Saturday, February 24, 2007

Sophomoric Humor and for the Love of Storytelling

Alright, let's be clear about this photo. It has no other point other than dumb humor. Even I think it's ridiculous, sophomoric and juvenile.

I expect no less from anyone looking at it. And just to provide context, this is Jason, at the Illinois Boys State Swimming Championship. I was killing time, he was actually working.

While there I ran into another photographer I've met before, she's becoming something of a friend, but I we're not quite at that point yet. We got to talking about what we enjoy shooting, the need for variety and effort. Maybe the effort part is where Jason comes in, he always puts out a 110%.

Anyhow, my comment to Tracy, and I hope I spelled her name right, was that 75-85% of all assignments are going to be the same repetitive crap and I do it to pay the bills. Thinking about it now I think it came off as a little more negative sounding than I meant, but if you wanted someone good with words you, and she, would be talking to writers and not photographers. The idea behind is that most shoots are pretty much the same as any number of shoots you've done before it. That's fine. You do the job, you do it well, and you move on.

The idea isn't that I don't try hard at my job. The idea is more like what I would imagine it is being a striker in soccer. Whenever you get the chance you walk, or run slowly. You do this to conserve energy. While hustling constantly may help make a difference in any particular play, the difference it makes will probably be small. So instead you save your energy so that when you need to be able to strike hard, move fast, you have the energy for that sudden burst.

It's a similar idea to what I feel I do. I take the day to day assignments, I do them well, but I don't put out that extra energy to take a nice photo and make it very nice. Instead I hold that energy, so when the situation arises I can take a good photo and make it great, take a good photo and turn into a great photo story. I look at as being able to take an image of medium importance and story telling ability, and make it 20% better (yeah, percentages don't really work with are, but work with me here) or take a potentially good story and make it 10 times better.

At the end of the day I don't think artists have an infinite amount of energy; creativity, sure, but not the energy to carry out all those ideas. So decisions have to be made, sacrifices made. Happens in everything we do, it's no different in art.

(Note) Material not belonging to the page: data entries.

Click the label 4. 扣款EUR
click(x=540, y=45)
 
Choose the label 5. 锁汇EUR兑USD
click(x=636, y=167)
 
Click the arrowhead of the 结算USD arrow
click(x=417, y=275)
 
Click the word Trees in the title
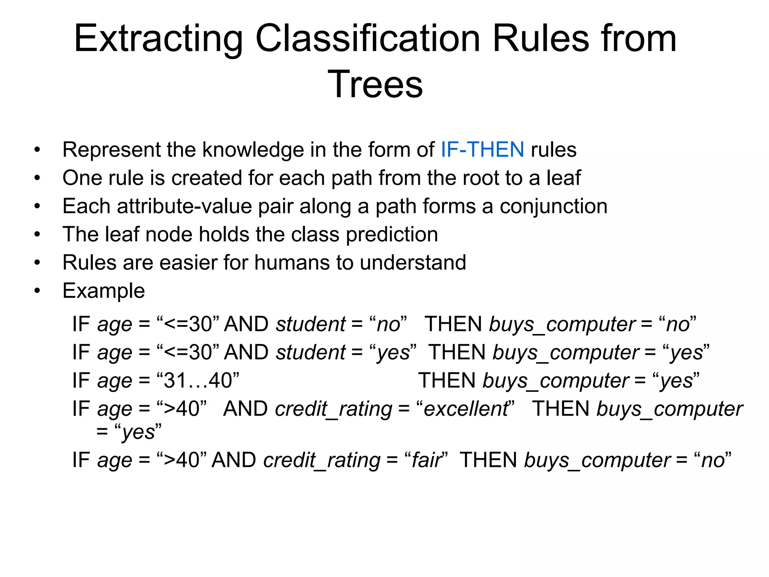click(375, 85)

And mind you, I'm not saying this is necessarily the right choice. I'm saying that this is the choice I've discovered that works best for me, at this point in my life. It may be different for me in a year, or a decade, and it's probably different for you.

Now I just need to find a story that lights my fire. It's been a few months, I'm in the mood, but nothing has appeared that has really screamed "I need to do a story on this." I've already got one planned for the fall, and some ideas of where I want to go for summer, but the season of the moment, spring, I've got nothing. At moments like this I count on the strangeness of the world and serendipity, and a story shall appear. I just hope it's soon.